Subió el primero a un podio desde el que dominaba un ancho mar de cabezas alzadas y atentas. Dijo: “Mi grupo y yo hemos gobernado siempre a la deseada perfección de un gran pueblo. Os hemos procurado el pan, los libros y la escuela, el médico y las medicinas, la paz en las calles, en vuestras casas la felicidad a la que tienen derecho todos los hombres libres. Si nos prestáis vuestro voto, seguiremos dando satisfacción a todos vuestros deseos. En cambio si otorgáis vuestro voto a quien hoy se enfrenta a mí, habréis encomendado vuestra vida y la administración de vuestros bienes a un hombre y un grupo falaz, avariento, constante incumplidor de su palabra, corrupto y ladrón probado… En una palabra, a la escoria que llevaría a este noble y antiguo país a la ruina total y a la miseria de los esclavos”.

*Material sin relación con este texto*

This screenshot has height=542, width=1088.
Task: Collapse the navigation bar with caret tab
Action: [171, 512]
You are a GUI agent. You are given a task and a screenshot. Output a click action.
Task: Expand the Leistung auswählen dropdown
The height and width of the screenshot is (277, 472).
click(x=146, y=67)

La multitud, que había escuchado en un silencio de desierto las palabras del prohombre, se removió en un extenso rumor cuando dio su discurso por acabado y el segundo hombre se apresuraba a sustituirlo en el podio. Midió éste a la muchedumbre con una mirada lenta a todo lo largo y ancho de la llanura en que se apiñaba. Dijo tras una pausa: “Habéis escuchado el discurso de mi rival. Si queréis obrar sabiamente y elegir al mejor, os propongo la fórmula más simple y segura. Volved del revés, como un calcetín, cuanto os ha dicho y obrad en consecuencia. Pues, en efecto, él sí que pertenece a la facción más falsaria, incumplidora, corrupta y rapaz. Escoria pura y a la mayor escala imaginable. Sólo nosotros hemos dado pruebas, y las seguiremos dando, de haber empeñado todos nuestros esfuerzos en aseguraros el pan, los libros y la escuela, el médico y las medicinas, la paz y las libertades ciudadanas. Sólo nosotros hemos administrado con la más absoluta fidelidad el tesoro de nuestros sagrados valores y todos los bienes y recursos del erario. He dicho”.

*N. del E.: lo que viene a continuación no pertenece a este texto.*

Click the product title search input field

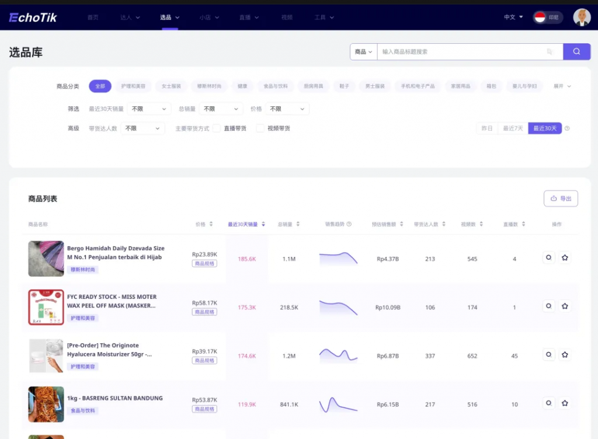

Entre la multitud, volvió a propagarse otro extenso rumor mientras el primer hombre público se disponía a subir al podio en su turno de réplica. De pronto, todos se volvieron de espaldas a la tribuna e iniciaron una apresurada dispersión hacia sus ciudades, pueblos y aldeas, buscando el camino y la verdad de sus casas.
No quedó escrito qué pudo suceder en la anunciada consulta al pueblo. Ni si tal consulta se llevó a cabo nunca. La memoria de los más viejos asegura que se extendió por todo el país una vasta ola de desprecio hacia los dos bandos y sus voceros que ufanamente se plantaban como los mejores y tan apasionadamente se insultaban entre sí. Y un maestro, al que muchos seguían, dijo que los ciudadanos obraban así prudentemente, pues habían dado la espalda a quienes parecían tener al pueblo por sandio e ignorante y habían adquirido ya la costumbre de presentarse ante él tan sobrados de odio y arrogancia como escasos de inteligencia para los más simples menesteres de gobierno.
(De Parábolas para sabios sin nombre. Inédito).